So we have to unload our frustration and know that it’s okay to do that. We need to change perspective and focus on God and not on ourselves. We have to get alone and sit in some solitude, which is probably the most challenging thing to do. And in that solitude, you’re going to come to understand some things that you can do. But I believe you’re also going to see some things that God is going to do in you. He’s going to relieve you of some fears as you continue to grow in him. And the very last thing I think we need to do is we need to be an expectation. We need to expect Jesus to restore our lives. We have to be in that eager expectation mode and not just happy and satisfied with where we are.

● Your goal: In the text about frustration and solitude, what is called probably the most challenging thing to do?

● Data excerpt:
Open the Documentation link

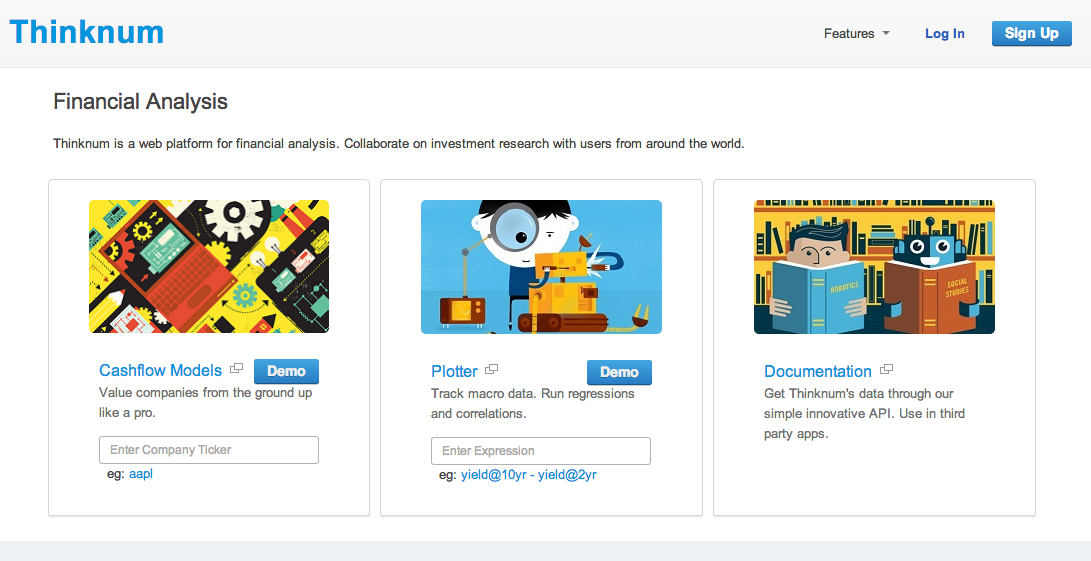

● Task result: Getting alone and sitting in some solitude.